- [READING TEXT]:
*** Block opens ***
When Marshall Stone returns to his crash site decades later, he finds himself drawn back in time to the brave people who helped him escape from the Nazis. He especially recalls one intrepid girl guide who risked her life to help him—the girl in the blue beret.

At twenty-three, Marshall Stone was a U.S. flyboy stationed in England. Headstrong and cocksure, he had nine exhilarating bombing raids under his belt when enemy fighters forced his B-17 to crash-land in a Belgian field near the border of France. The memories of what happened next—the frantic moments right after the fiery crash, the guilt of leaving his wounded crewmates and fleeing into the woods to escape German troops, the terror of being alone in a foreign country—all come rushing back when Marshall sets foot on that Belgian field again.

Marshall was saved only by the kindness of ordinary citizens who, as part of the Resistance, moved downed Allied airmen through clandestine, often outrageous routes (over the Pyrenees to Spain) to get them back to their bases in England. Even though Marshall shared a close bond with several of the Resistance members who risked their lives for him, after the war he did not look back. But now he wants to find them again—to thank them and renew their ties. Most of all, Marshall wants to find the courageous woman who guided him through Paris. She was a mere teenager at the time, one link in the underground line to freedom.

Marshall’s search becomes a wrenching odyssey of discovery that threatens to break his heart—and also sets him on a new course for the rest of his life. In his journey, he finds astonishing revelations about the people he knew during the war—none more electrifying and inspiring than the story of the girl in the blue beret.
*** Block closes ***
- [EXCERPTED RECORDS]:
*** Block opens ***
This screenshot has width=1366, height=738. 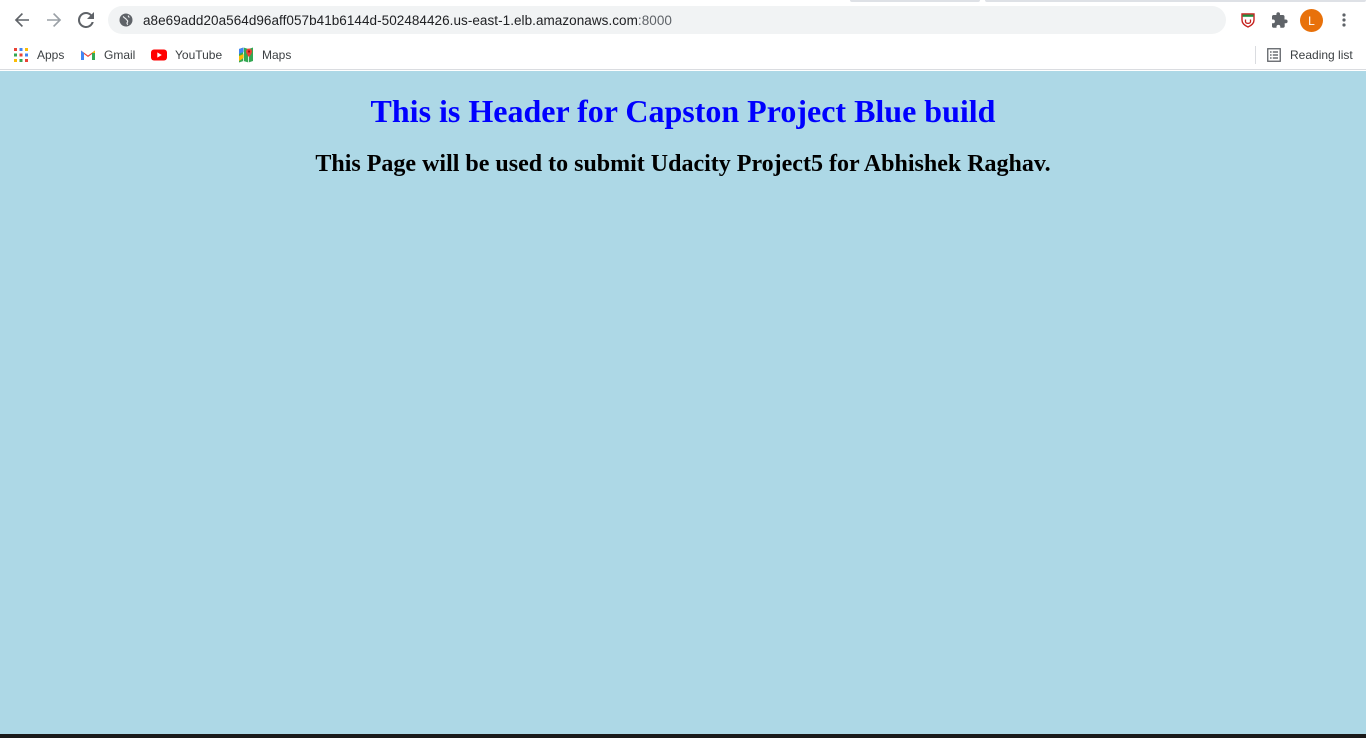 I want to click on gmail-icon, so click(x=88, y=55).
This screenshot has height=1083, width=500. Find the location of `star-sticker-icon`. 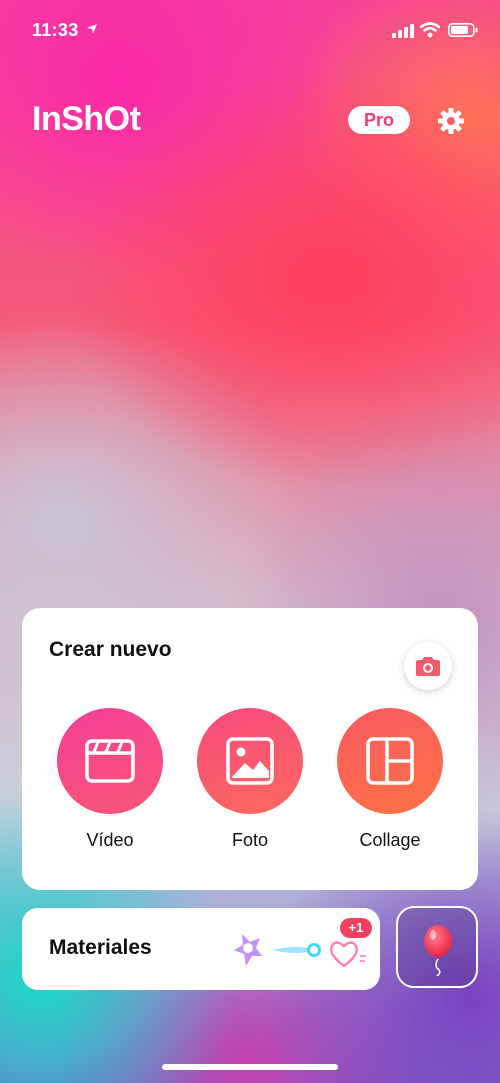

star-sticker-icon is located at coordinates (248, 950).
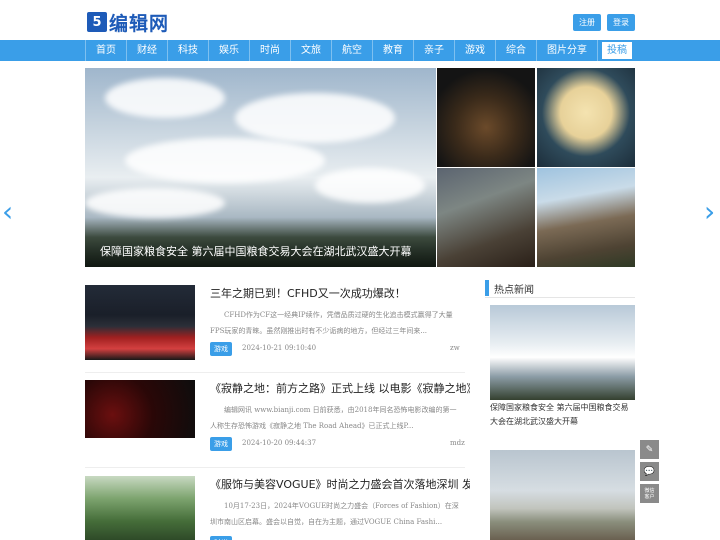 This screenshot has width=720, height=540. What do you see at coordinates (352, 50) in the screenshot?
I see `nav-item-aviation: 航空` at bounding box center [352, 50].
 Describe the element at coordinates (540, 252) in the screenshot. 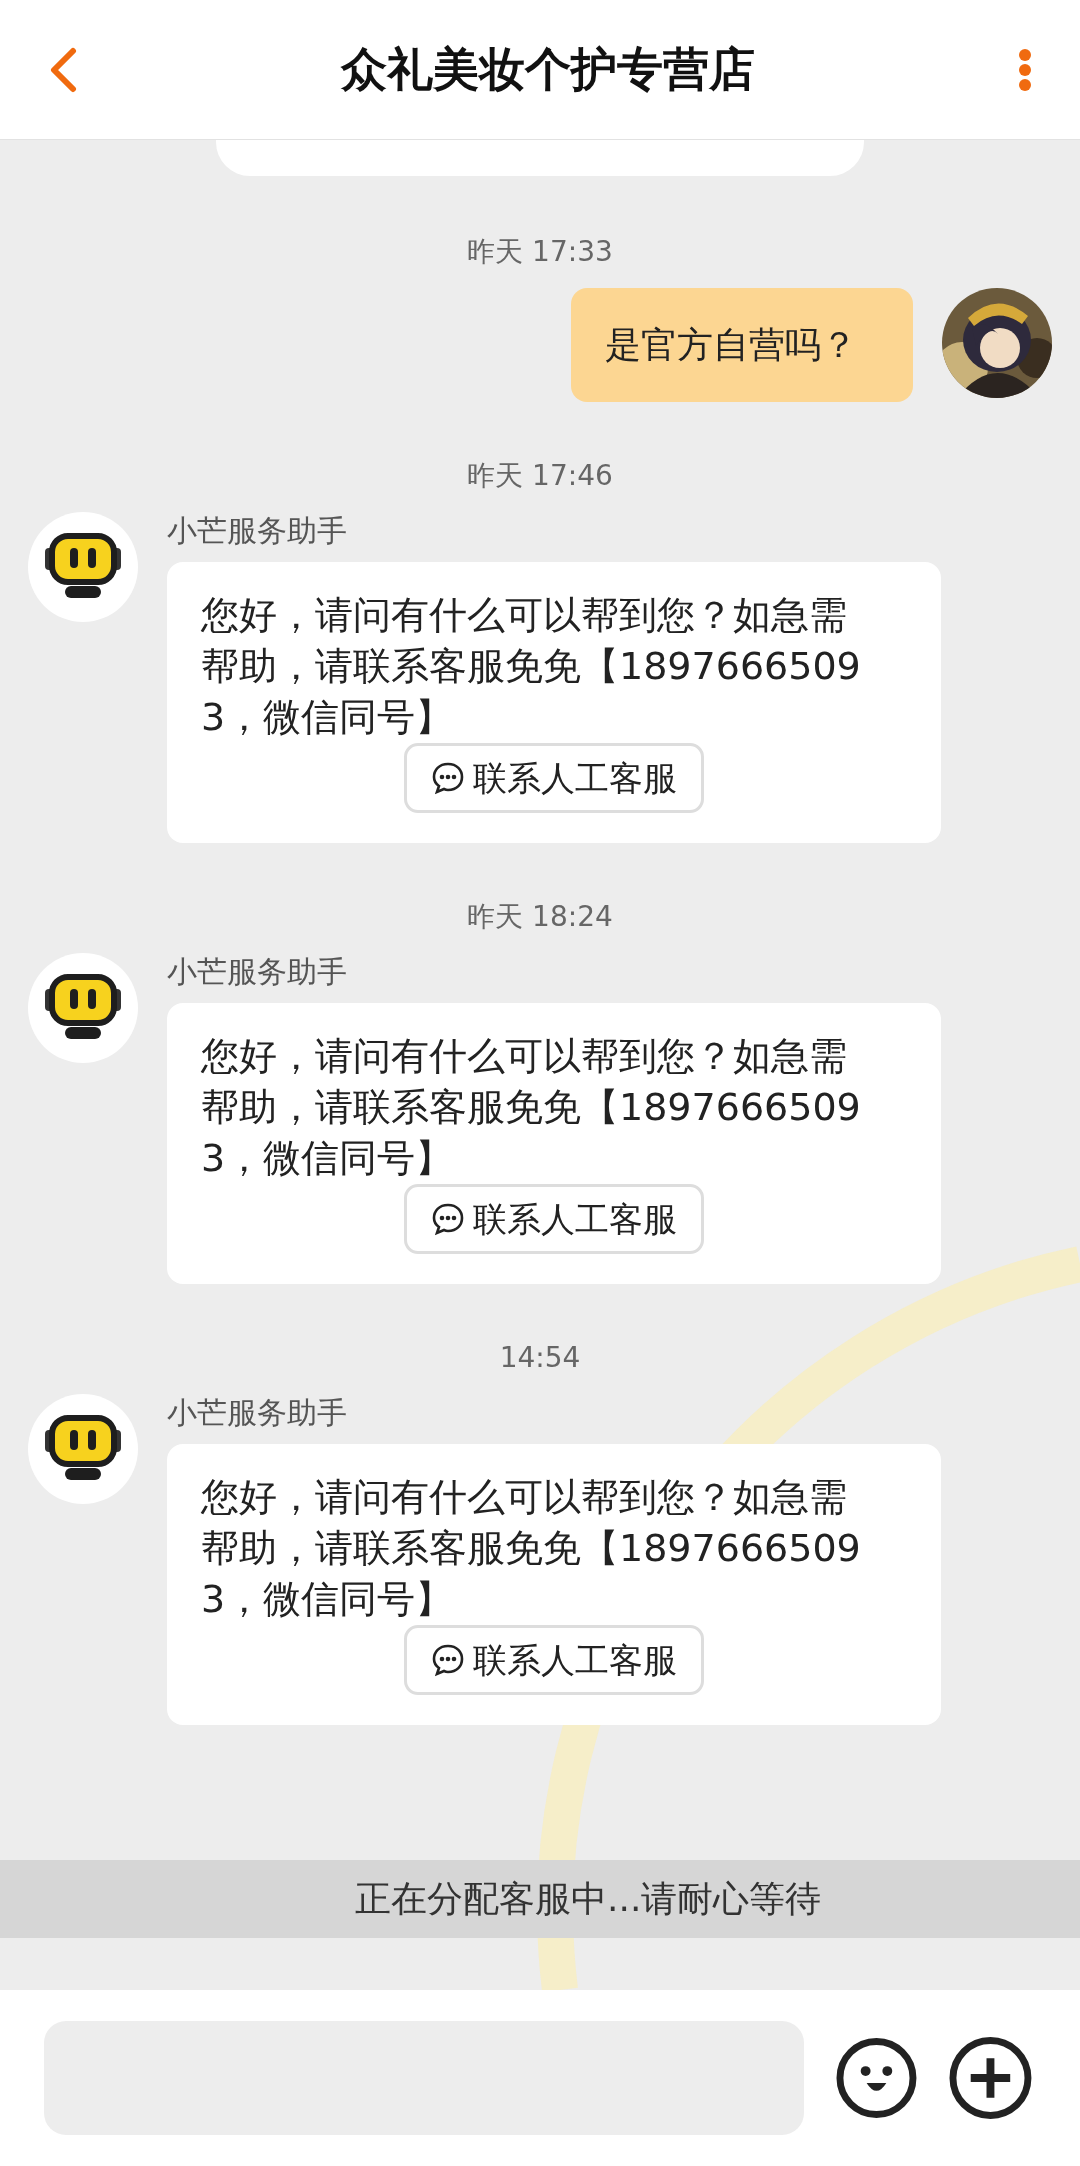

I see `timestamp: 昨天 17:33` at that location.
*** Block closes ***
- [WHAT IS BEING ASKED]:
Using the book description, answer:
1. How old was Marshall Stone when he was stationed in England?
2. How many bombing raids had he completed before his B-17 crash-landed?
3. Through which city did the young woman Marshall most wants to find guide him?
The records play no part in these tasks.

- [SOLUTION FOR THIS TASK]:
1. Twenty-three
2. Nine
3. Paris